TASK BRIEF:
Write out every line from the listing below where the string "will" is found.

TASK INPUT:
========================================================================

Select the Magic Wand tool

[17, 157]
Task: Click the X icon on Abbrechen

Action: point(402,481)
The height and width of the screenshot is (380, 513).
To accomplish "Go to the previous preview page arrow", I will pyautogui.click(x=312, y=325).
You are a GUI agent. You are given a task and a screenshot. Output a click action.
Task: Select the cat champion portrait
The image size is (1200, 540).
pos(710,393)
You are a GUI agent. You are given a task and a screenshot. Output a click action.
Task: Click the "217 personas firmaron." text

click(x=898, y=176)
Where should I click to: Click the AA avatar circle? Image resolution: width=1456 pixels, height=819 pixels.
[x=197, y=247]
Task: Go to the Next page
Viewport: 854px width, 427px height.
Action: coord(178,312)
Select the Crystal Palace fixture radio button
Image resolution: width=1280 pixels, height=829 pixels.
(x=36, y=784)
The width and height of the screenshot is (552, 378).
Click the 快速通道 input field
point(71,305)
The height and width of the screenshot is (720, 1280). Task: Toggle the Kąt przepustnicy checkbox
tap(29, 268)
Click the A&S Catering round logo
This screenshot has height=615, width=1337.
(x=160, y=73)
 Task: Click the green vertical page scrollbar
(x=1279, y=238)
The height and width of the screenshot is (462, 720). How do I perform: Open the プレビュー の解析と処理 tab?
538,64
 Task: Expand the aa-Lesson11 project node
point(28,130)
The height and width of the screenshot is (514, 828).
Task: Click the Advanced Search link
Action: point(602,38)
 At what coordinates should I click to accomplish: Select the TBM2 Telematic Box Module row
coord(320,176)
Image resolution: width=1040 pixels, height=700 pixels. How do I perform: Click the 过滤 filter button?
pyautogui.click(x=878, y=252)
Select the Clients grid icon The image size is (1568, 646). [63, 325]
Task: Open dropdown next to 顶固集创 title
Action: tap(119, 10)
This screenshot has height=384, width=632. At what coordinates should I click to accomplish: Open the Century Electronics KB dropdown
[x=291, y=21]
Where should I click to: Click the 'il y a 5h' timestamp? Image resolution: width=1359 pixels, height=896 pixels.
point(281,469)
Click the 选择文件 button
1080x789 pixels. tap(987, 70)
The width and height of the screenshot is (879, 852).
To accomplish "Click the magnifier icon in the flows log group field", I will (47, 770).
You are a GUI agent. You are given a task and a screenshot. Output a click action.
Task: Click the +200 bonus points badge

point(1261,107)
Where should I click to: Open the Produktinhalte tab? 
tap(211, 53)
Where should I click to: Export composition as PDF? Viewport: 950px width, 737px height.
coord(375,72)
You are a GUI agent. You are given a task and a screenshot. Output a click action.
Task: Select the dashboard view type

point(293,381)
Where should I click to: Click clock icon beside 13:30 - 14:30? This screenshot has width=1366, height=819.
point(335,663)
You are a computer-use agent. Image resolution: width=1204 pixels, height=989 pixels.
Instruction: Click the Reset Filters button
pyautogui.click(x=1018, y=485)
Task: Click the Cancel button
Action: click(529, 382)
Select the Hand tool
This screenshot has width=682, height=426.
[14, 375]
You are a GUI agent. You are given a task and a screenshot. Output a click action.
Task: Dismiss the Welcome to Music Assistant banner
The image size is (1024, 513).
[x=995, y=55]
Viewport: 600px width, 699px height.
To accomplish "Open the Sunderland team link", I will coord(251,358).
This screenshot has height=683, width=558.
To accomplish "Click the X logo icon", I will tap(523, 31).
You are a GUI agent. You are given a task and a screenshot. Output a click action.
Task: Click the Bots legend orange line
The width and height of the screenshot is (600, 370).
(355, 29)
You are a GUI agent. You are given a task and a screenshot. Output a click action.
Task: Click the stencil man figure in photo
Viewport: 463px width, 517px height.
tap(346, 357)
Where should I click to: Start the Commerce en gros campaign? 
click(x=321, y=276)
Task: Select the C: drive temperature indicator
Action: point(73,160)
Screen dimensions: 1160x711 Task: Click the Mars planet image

========================================================================

TASK OUTPUT:
To accomplish "Go to the previous preview page arrow", I will pyautogui.click(x=312, y=325).
To accomplish "Click the magnifier icon in the flows log group field", I will (47, 770).
To accomplish "Open the Sunderland team link", I will coord(251,358).
To accomplish "Click the X logo icon", I will tap(523, 31).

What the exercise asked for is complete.